__Prompt__: Your answer should consist only of the lines below from the one with "You are a GUI" through the one with "The width and height of the screenshot is (851, 644).", copied exactly.

__Source data__:

□ □ □ □ □

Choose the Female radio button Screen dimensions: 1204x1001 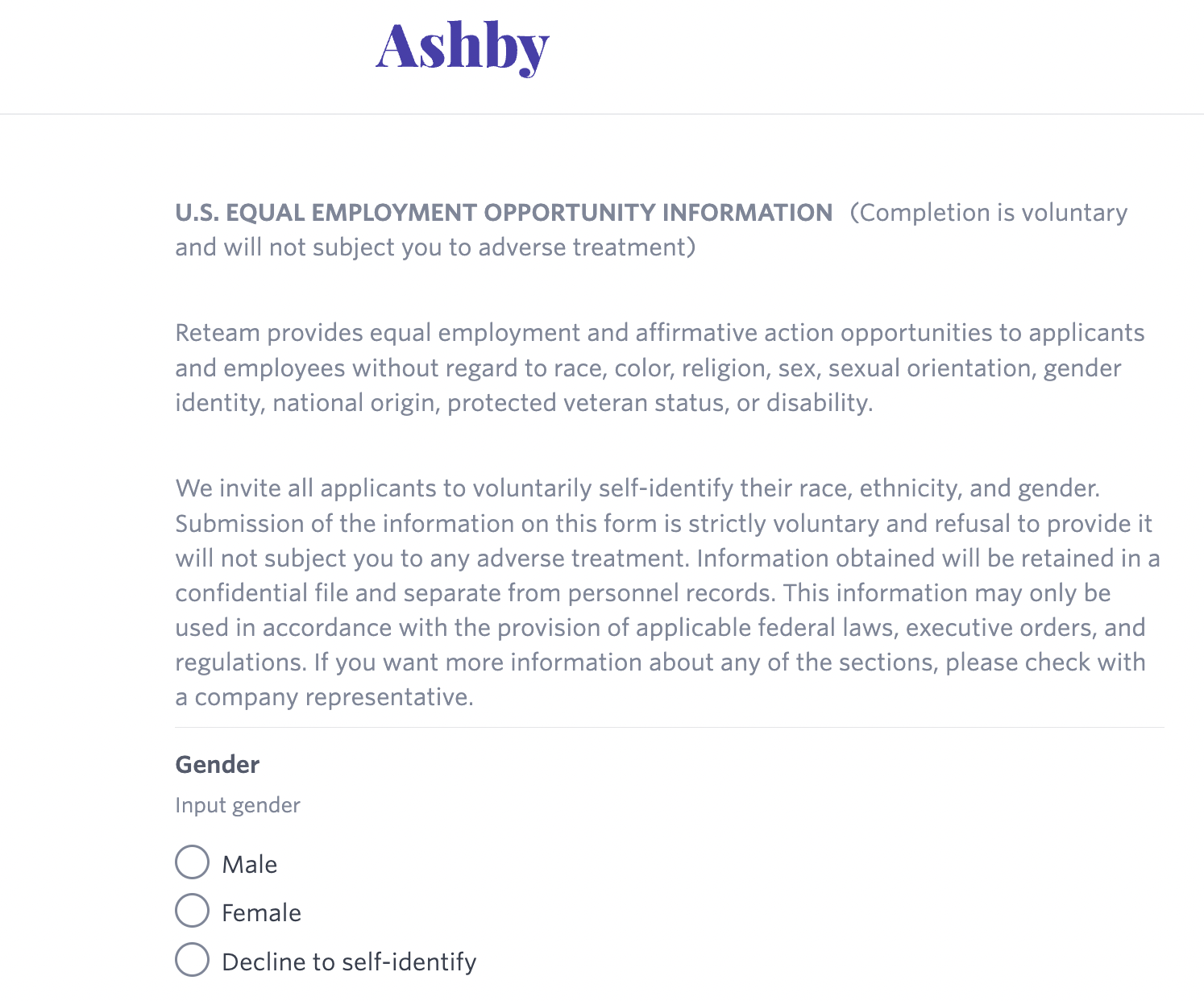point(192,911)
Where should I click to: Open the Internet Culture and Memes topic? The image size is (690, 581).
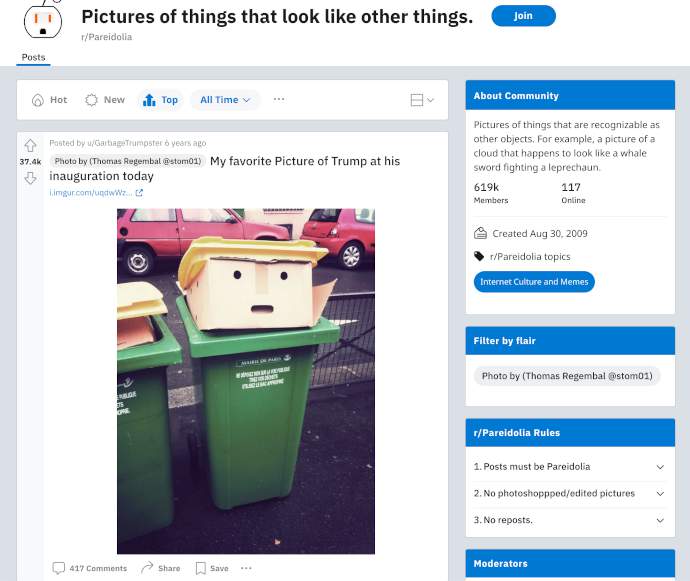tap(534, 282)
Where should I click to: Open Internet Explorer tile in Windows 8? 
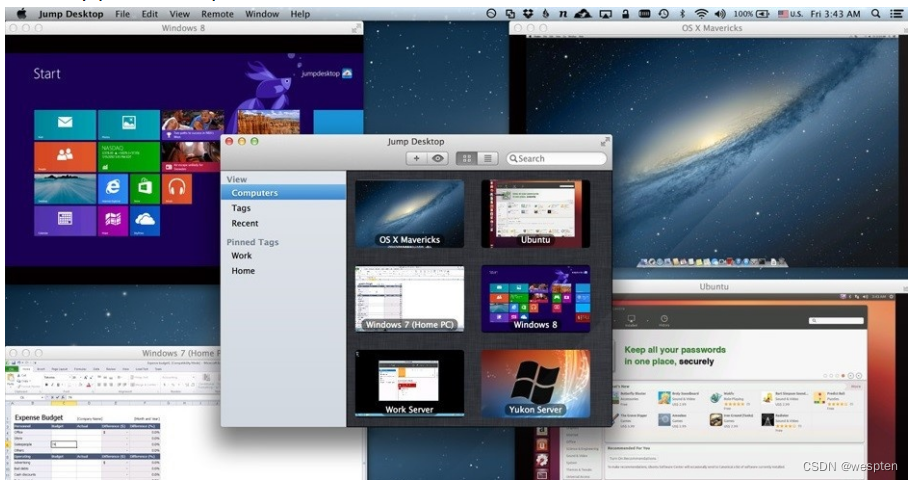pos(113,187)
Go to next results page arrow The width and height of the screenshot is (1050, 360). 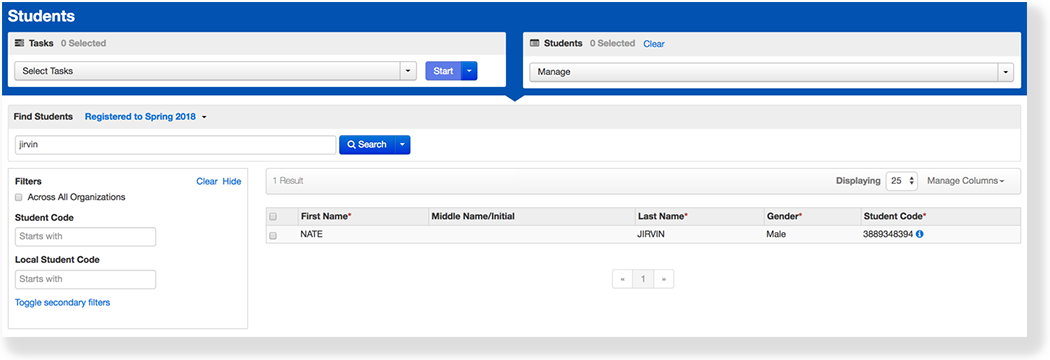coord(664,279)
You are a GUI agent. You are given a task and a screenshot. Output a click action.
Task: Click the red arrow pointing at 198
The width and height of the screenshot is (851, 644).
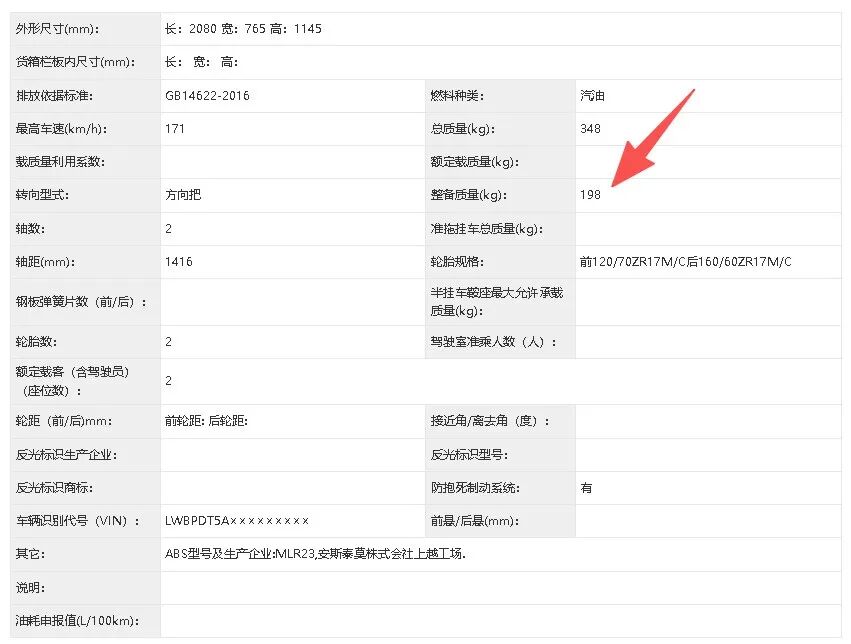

□ □ □ □ □

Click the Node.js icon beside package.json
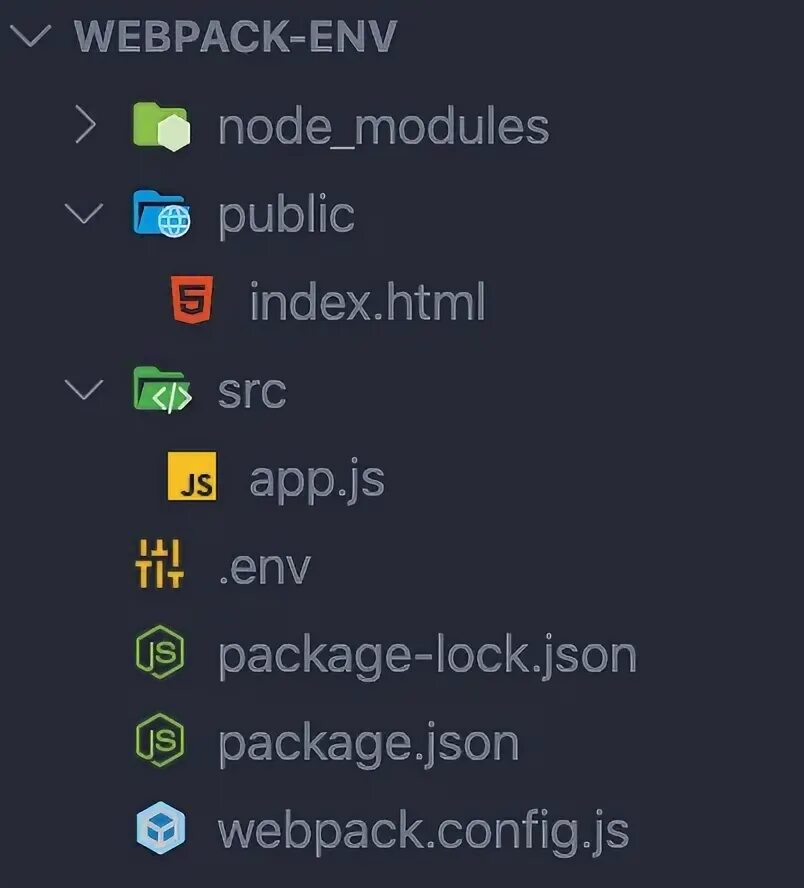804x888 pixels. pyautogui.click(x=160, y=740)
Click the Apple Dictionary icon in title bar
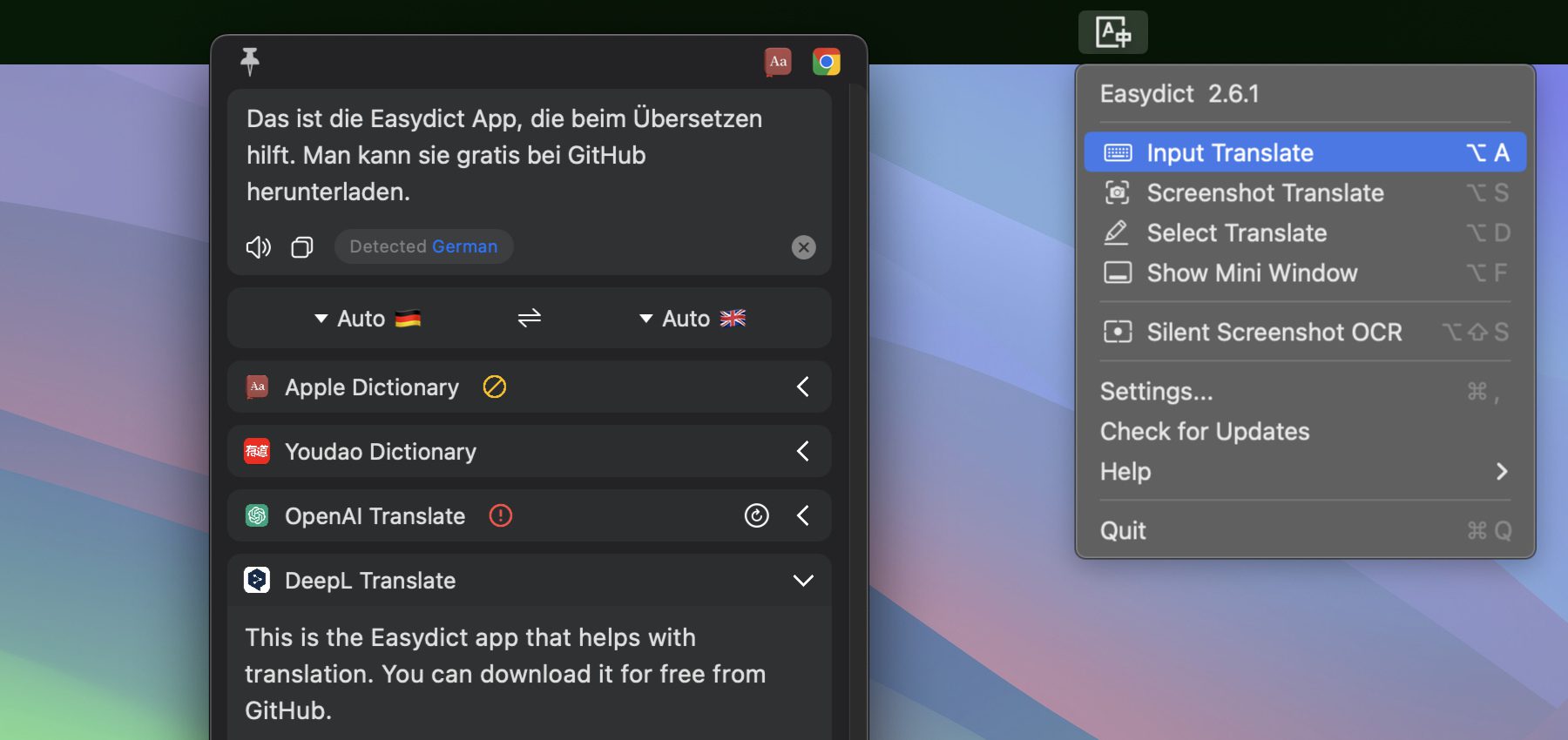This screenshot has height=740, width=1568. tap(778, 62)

□ □ □ □ □

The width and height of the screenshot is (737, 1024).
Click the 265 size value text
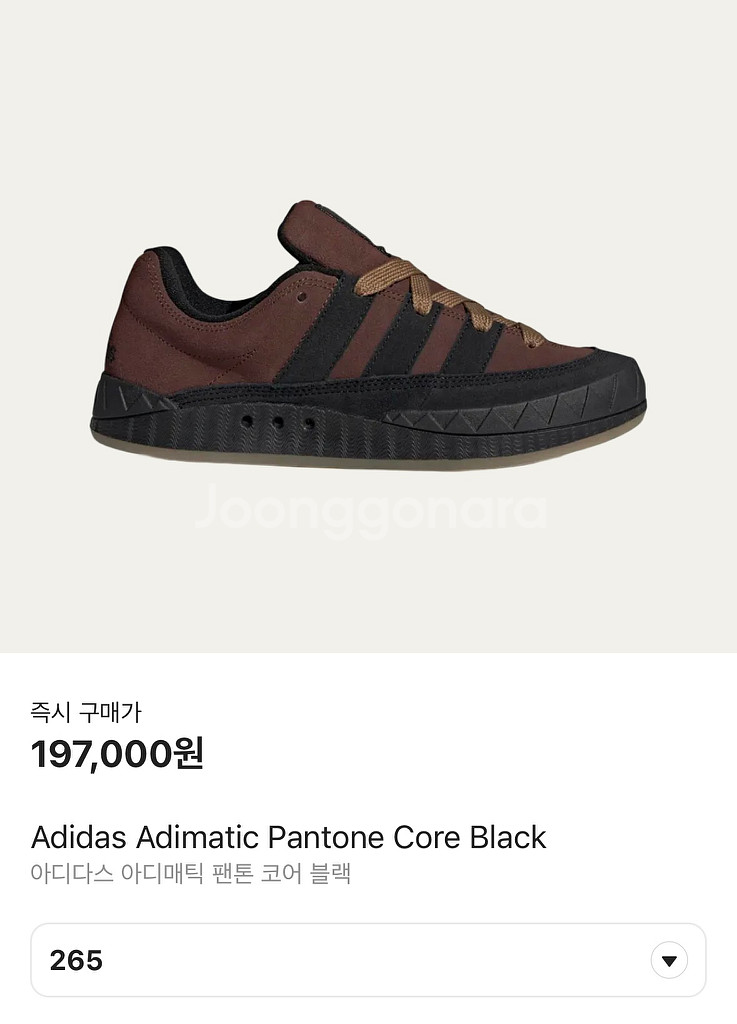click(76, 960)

□ □ □ □ □

__Task output__:
You are a GUI agent. You are given a task and a screenshot. Output a click action.
Task: Click the red arrow pointing at 198
The width and height of the screenshot is (851, 644).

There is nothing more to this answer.